As the digital world is increasingly converging with the physical world, today’s consumer journeys are not a straight line. They are multichannel, and consist of digital, as well as physical ‘things’ connected through sensors and data to other objects via the internet. Business to consumer (B2C) IoT is essentially about connecting with the consumer through smart devices and gadgets; learning about consumer habits at an intimate level and using this data for a better customer experience.
IoT is the gold mine of data for marketers because of its ability to silently and unobtrusively collect complex behavioural data. Consider the types of IoT-enabled devices that will increasingly be utilised by the general consumer: coffee makers, thermostats, home automation systems, and wearable devices like smart watches are just a few.
How will IoT help brands?
Taher: IoT can be leveraged in every stage of the brand experience, including brand awareness, insight, contextual relevance, satisfaction, efficiency, loyalty, innovation and conversion. It brings competitive advantage because it improves the customer experience and helps retain customers by getting them locked into the product ecosystem.
We have been working on developing HolyTruth – an IoT-enabled feedback terminal which brands can use to collect customer feedback right at the point of experience. It has inbuilt WIFI connectivity and comes with a mobile app to monitor the feedback and gather insights in real time.
Also, we are working on IoT-enabled merchandising, which has touch sensors that help consumers share the feeling of touch with their loved ones who are away from home.
Prashant, how has Entropia fared with the COVID-19 lockdown?
I would sum up our fare as ‘blessed’. We had our own share of budget cuts and spending holdbacks, but overall, we are grateful to have been spared the worst.

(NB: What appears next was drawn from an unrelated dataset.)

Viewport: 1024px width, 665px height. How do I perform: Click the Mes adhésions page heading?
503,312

Before the lockdown was announced, we already started working from home. We honoured all our signed-up recruits; repurposed unutilised capacity; and continued to invest in futuristic areas. In the five lockdown months, we’ve added 32 new people and we keep adding. We rolled back much of the pay cuts after a month, as we sensed the crisis bottoming out.

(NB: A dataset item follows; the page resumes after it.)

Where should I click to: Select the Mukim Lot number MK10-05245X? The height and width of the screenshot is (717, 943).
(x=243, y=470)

We also created an Entropia Empathy Fund, where Entropia matched staff contributions ringgit to ringgit. At the end of it, we helped eight NGOs who were supporting the frontliners in their everyday battles.
How has covid changed the industry?
Prashant: In some very important ways. Between November 2019 and June 2020, we launched three new services – EXR, Empathy and Medici.
EXR – our Extended Reality services offering moved in to help clients create inspiring virtual experiences, since physical engagements were not possible.
Empathy, our sustainability consultancy offering, is helping large corporations discover their ‘brand ikigai’ – what helps them stay relevant in a purpose-driven world, where more and more people expect brands to engender a genuine and meaningful relationship with the society and the planet.
Last but not the least, Medici, our end-to-end eCommerce offering is helping clients accelerate their eCommerce play.
It is this understanding of new age communication that has helped us win 24 new clients in the last six months, including Tenaga Nasional, Telekom Malaysia, Proton, UEM, Bank Negara, Sime Darby and PepsiCo, among others.
How do you frame your competition?
Prashant: Good competition makes us better. So, at Entropia we truly respect competition and those few times when we don’t win, we introspect with integrity and brutal candour, as to what we could have done better, instead of denying the quality they may have brought to the table.
Also, the truth is, the real competition for the industry today is the future. And we are all in it together.
Global networks are becoming less important, with several of them folding up in Malaysia or moving from ownership to affiliate status, as more and more clients are smart enough to place a premium on real value, rather than impressive global scale.
If there is one thing we have learnt is that there are no shortcuts. Irrational excuses, gossiping, bitching about, ganging up, smear campaigns, and all such cynical acts are nothing but silly distractions from the real business of getting better.